Thursday, March 02, 2006

Dead Disk, Live Wireless

It's been an interesting few days. On Friday my hard drive crashed, leaving me considering sending my disk to a data recovery place and paying hundreds of pounds, as I didn't have a recent backup. I know, I'm an idiot! But first I tried connecting the drive to my desktop machine and running knoppix. Reiserfsck said my disk might be dead, but I didn't give up, I bought another sixty gig disk (unfortunately there weren't any 7200rpm ones at the local shop so I had to make do with a 5400rpm one), used dd_rescue to copy everything across, then ran reiserfsck again, and it looks like I haven't lost anything important. Hooray for ReiserFS! That was quite a relief, when I finally got it working again. So now I'm doing regular backups like a good boy.

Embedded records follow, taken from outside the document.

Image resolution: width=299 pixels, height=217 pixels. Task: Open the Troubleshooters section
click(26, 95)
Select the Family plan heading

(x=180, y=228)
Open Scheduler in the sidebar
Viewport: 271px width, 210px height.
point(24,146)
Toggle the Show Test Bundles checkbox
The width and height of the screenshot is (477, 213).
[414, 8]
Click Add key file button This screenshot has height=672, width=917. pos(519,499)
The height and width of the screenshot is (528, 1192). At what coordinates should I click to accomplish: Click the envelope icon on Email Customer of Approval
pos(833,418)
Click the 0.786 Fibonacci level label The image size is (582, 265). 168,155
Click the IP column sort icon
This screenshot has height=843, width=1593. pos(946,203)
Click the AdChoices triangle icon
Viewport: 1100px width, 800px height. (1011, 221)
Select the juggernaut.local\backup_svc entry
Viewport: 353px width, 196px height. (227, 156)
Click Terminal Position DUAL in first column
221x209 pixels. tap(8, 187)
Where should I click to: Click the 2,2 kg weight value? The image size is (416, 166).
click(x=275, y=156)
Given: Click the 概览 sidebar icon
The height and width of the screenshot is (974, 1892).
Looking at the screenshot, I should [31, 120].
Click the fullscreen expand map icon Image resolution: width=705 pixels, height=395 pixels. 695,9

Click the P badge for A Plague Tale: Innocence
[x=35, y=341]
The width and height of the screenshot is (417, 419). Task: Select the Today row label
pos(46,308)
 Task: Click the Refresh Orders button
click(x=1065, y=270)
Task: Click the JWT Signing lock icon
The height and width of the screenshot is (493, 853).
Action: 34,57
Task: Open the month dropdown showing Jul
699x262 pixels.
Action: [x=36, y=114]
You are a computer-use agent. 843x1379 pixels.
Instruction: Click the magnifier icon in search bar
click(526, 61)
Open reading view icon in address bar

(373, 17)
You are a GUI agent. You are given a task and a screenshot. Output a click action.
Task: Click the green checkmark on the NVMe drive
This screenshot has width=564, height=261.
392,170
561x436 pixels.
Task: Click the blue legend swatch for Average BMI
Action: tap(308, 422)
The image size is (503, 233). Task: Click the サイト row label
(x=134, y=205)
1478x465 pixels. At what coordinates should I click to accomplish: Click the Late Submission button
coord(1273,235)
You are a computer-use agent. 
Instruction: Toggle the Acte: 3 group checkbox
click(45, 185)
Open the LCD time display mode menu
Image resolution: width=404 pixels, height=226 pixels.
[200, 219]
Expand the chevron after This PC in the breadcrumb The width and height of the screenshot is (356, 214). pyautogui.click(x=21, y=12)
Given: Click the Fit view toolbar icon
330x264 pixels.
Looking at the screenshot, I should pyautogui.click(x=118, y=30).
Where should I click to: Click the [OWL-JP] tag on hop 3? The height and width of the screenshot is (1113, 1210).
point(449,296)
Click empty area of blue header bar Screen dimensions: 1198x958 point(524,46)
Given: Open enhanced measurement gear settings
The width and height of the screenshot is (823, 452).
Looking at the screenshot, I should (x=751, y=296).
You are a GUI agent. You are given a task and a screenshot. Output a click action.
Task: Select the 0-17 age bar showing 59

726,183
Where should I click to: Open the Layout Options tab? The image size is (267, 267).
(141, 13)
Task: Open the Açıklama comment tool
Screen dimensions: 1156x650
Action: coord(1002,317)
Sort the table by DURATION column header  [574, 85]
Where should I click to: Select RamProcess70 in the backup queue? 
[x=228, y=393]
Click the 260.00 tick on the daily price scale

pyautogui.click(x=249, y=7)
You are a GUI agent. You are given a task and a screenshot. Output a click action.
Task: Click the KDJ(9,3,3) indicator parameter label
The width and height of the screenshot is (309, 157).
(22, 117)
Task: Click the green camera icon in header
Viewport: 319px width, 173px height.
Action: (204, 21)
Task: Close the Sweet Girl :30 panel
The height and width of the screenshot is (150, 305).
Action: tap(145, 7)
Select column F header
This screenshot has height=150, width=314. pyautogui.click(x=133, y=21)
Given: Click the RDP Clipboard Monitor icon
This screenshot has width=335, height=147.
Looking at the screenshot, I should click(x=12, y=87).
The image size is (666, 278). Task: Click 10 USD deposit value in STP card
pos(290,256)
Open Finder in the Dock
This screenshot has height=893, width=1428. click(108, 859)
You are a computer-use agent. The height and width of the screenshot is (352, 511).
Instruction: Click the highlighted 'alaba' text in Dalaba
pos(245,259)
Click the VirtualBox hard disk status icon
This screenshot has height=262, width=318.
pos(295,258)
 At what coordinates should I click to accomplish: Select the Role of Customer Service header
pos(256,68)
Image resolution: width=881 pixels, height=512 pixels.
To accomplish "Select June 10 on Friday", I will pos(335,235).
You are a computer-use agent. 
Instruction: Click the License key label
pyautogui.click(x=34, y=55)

Today I bought a Gigabyte GN-WIKG mini-pci wireless network card for my laptop, installed it, booted up SuSE, entered my wireless passphrase into YaST, and I was up and running and connected. I chose the card because of there being native, open-source drivers for it (rather than having to use closed source drivers and ndiswrapper), but I wasn't expecting it to be that easy! Now if only there was a good KDE utility for switching wireless networks on the fly, so I didn't have to use scpm. I'm sure there must be one somewhere. It'll be nice when wireless is as easy as on Windows XP.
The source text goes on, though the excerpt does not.